Extract to read =>
-- Start --

Successful R-134a Conversion
All I can say is that the AC is awesome. Before I reset the antifreeze switch, the ac got down to 21 degrees F idling in the garage. I set the antifreeze switch to shut down the compressor at about 42 degrees F, and it ets to that shutdown temperature in about five minutes from starting the car. I also can't keep the system above the 42 degrees F shutdown temperature. Even with the front fan on Four (MAX) and the Rear Fan on Three(MAX) with AC on full, the temperature still falls below 42 degrees F and the antifreeze switch shuts things down (it just cycles less often - about every four minutes with the fans on full vice every one to two minutes with the fans on slower speeds). I'm extremely pleased with the results!!!!! Thanks to John De Pietro for your help.
The best part is that I didn't use any vacuum pump or anything AC equipment (except a 5 dollar charging hose). This great performance is with non condensable gases NOT removed. All I did was change orings (39.99 from John De Peitro), flush a few lines and the condenser (flush was 19.99), changed the receiver dryer (some obsurdly low price from David Roberts), then charge the system with oil and R134a (one can of oil at 4.50 and three cans of R134a at 3.50 a can). Oh, I also had to buy a charging hose and the R134a Adapters that fit on the High and Low pressure connections (another 8.00 dollars). I didn't evacuate the system, just charged it up with the system full of air. I then went with my son's Bubble stuff and checked that non of the systems were leaking. I didn't have a single leak. EASY, EASY, EASY!
I did this not looking for saving a few bucks or save the environment or anything. I just wanted the system to work. Last summer I had the system fixed seven (yes SEVEN) times. Even with SEVEN attempts (were talking thousands of dollars), the AC system didn't work. Winter came, and I just gave up. Since the wonderful EPA said I couldn't work on the system myself, I had to take it to certified technicians - a total of five different shops (two shops fixed it twice, or shall I say tried to fix it twice). The result is a total of 28 lbs. plus of R12 released to the atmosphere by EPA certified technicians (not to mention replacing the receiver/dryer four times, replacing the high and low pressure lines from the compressor, and more orings and low/high pressure connections than I can count) . For all you tree huggers, how does you stupid regulation look now! But, I digress. Because the EPA seems to have a moron clause preventing anyone with an IQ of over 50 from being certified, I thought I would have better luck doing it myself. R134a here I come!

-- End --

Collected material =>
-- Start --

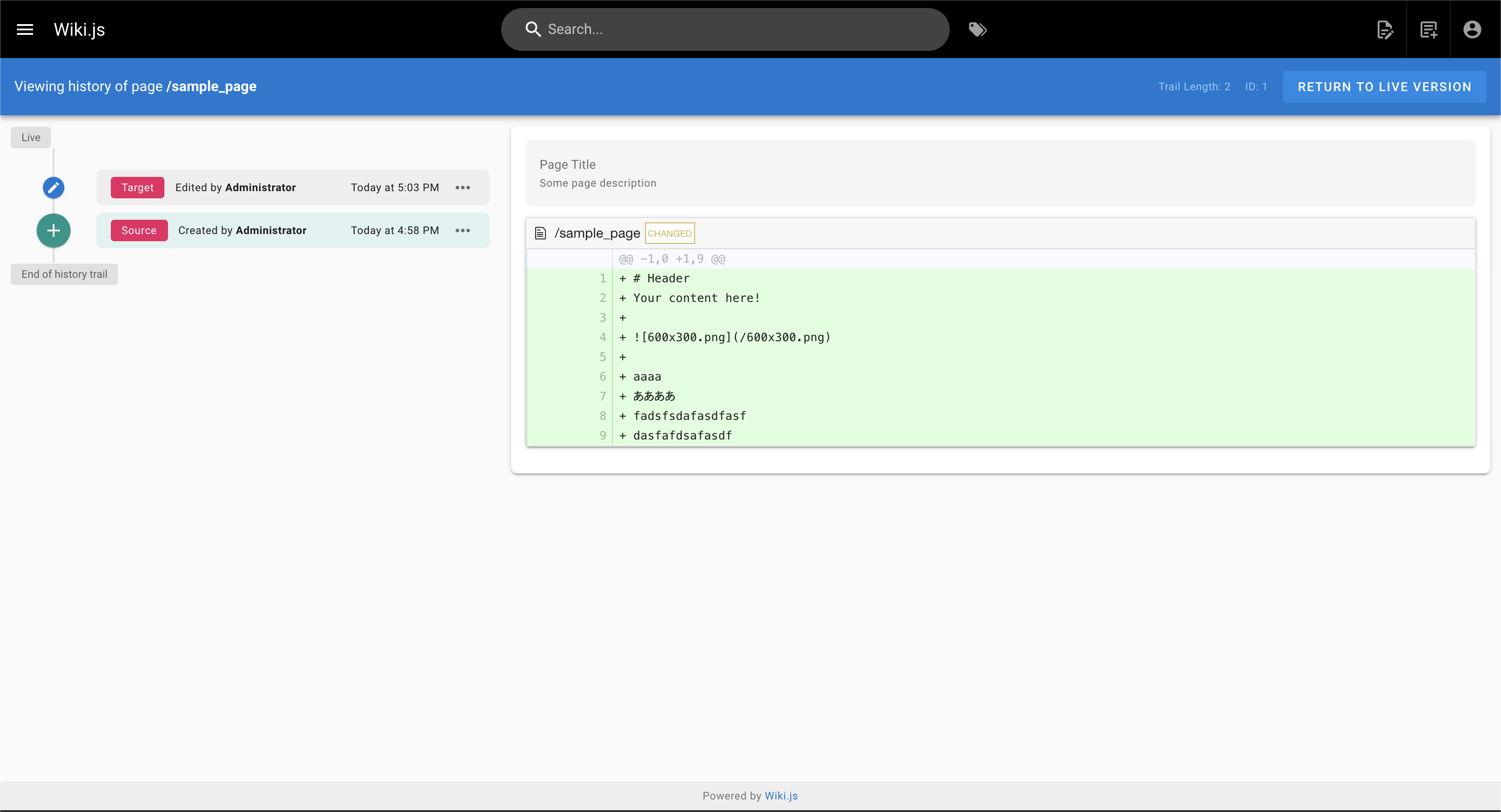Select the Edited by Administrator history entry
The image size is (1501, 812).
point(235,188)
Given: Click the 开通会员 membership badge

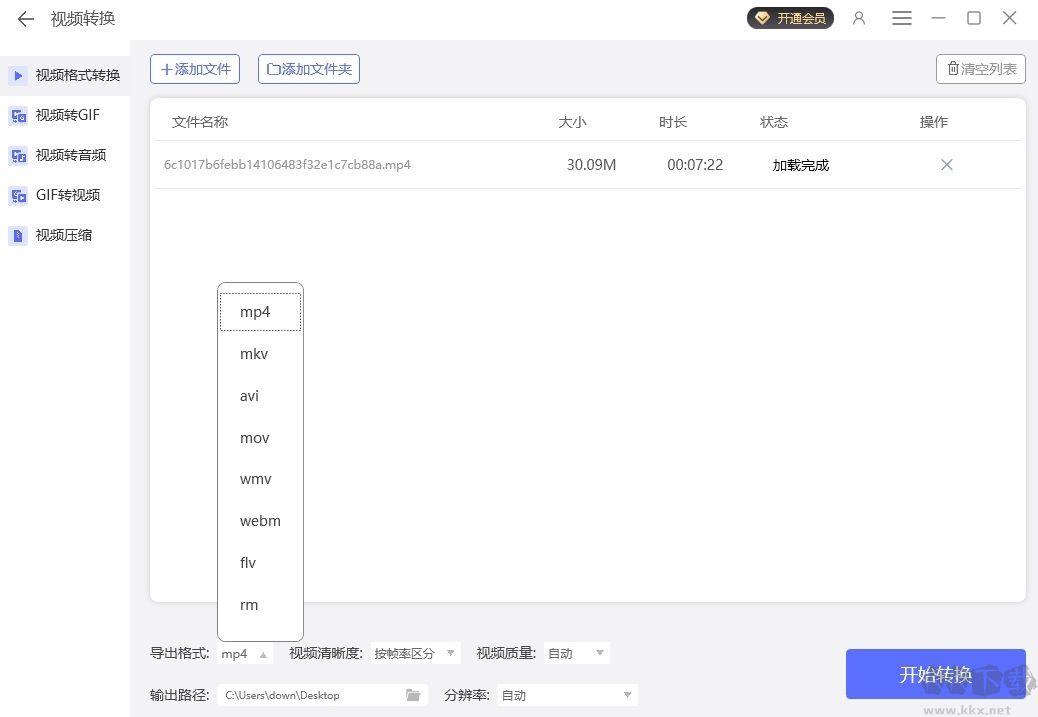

-- End --

Required actions =>
**1)** In the R-134a conversion post, write out the passage that starts with the words "The best part" and stops after "EASY, EASY, EASY!", swapping "charging hose" for "fill hose".
**2)** List every part that the R-134a conversion post says the certified technicians replaced.

Responses to the tasks =>
**1)**
The best part is that I didn't use any vacuum pump or anything AC equipment (except a 5 dollar fill hose). This great performance is with non condensable gases NOT removed. All I did was change orings (39.99 from John De Peitro), flush a few lines and the condenser (flush was 19.99), changed the receiver dryer (some obsurdly low price from David Roberts), then charge the system with oil and R134a (one can of oil at 4.50 and three cans of R134a at 3.50 a can). Oh, I also had to buy a fill hose and the R134a Adapters that fit on the High and Low pressure connections (another 8.00 dollars). I didn't evacuate the system, just charged it up with the system full of air. I then went with my son's Bubble stuff and checked that non of the systems were leaking. I didn't have a single leak. EASY, EASY, EASY!

**2)**
- The receiver/dryer (four times)
- The high and low pressure lines from the compressor
- Orings
- Low/high pressure connections